INFORMATION SHOWN:
Content starts

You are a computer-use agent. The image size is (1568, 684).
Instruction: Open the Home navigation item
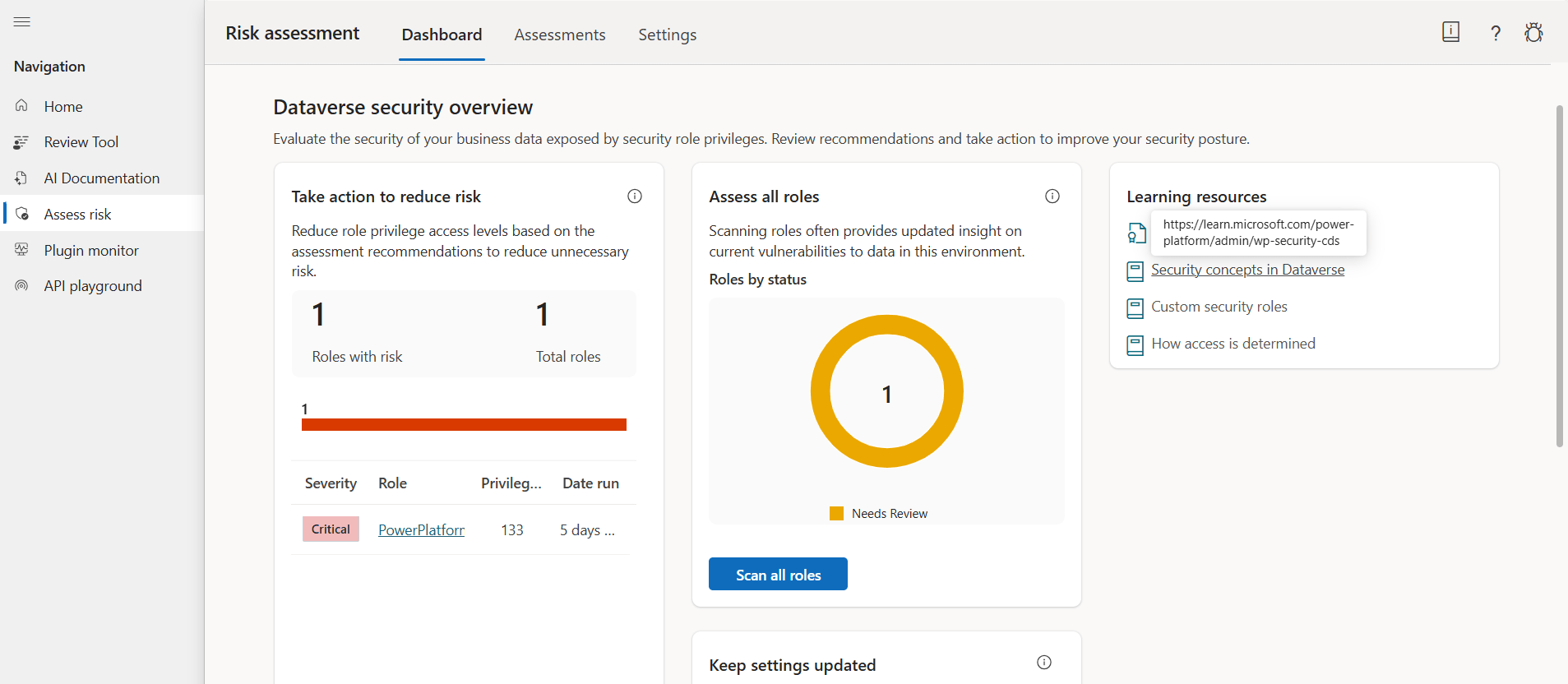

Content ends
Content starts

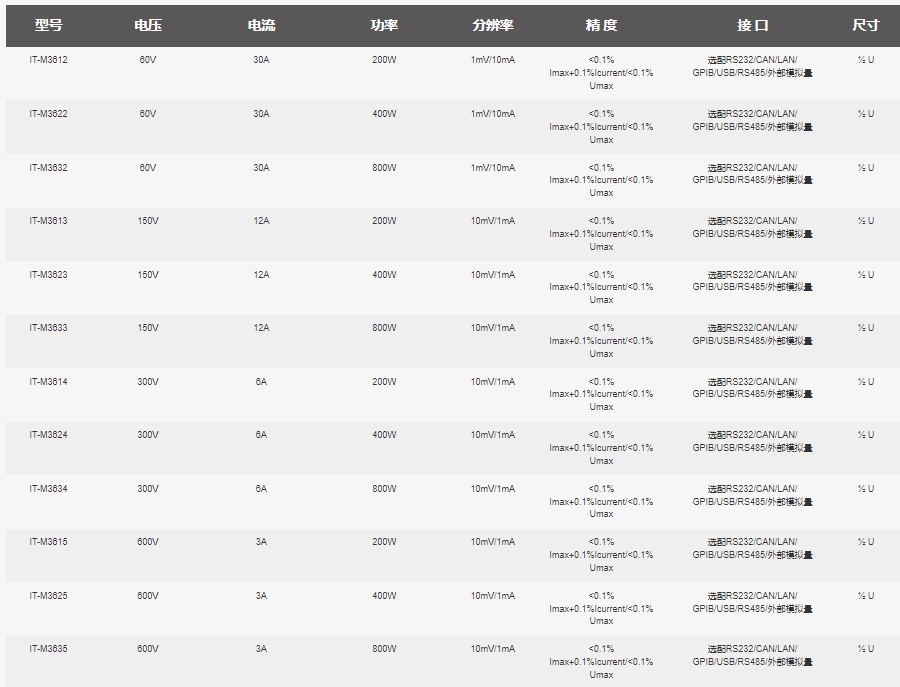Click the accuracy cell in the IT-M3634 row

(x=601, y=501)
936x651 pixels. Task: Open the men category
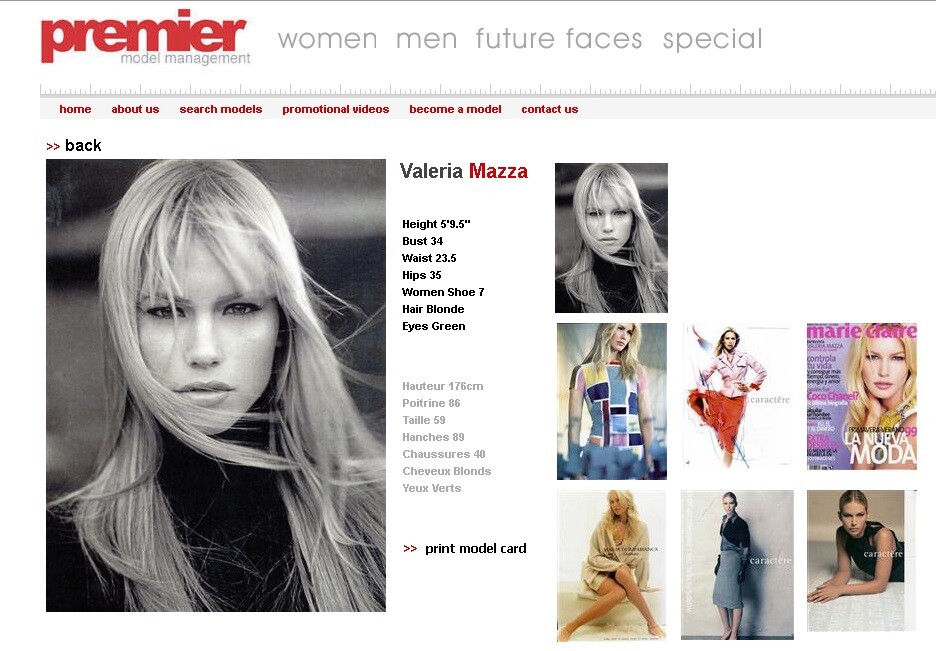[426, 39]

Content ends
Content starts

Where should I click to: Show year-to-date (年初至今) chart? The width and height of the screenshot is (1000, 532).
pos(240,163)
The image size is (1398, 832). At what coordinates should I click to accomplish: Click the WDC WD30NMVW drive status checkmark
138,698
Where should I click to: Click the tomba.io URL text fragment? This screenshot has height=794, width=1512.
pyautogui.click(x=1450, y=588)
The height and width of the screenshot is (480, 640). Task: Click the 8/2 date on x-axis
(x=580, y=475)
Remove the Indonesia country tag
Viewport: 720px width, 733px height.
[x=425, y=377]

Content ends

PROBLEM TO WORK ON: Taking the entries above, print exactly the lines starting at the line with "You are a computer-use" and ending at the line with "Instruction: Open the Home navigation item", both included.

RESPONSE BOX:
You are a computer-use agent. The image size is (1568, 684).
Instruction: Open the Home navigation item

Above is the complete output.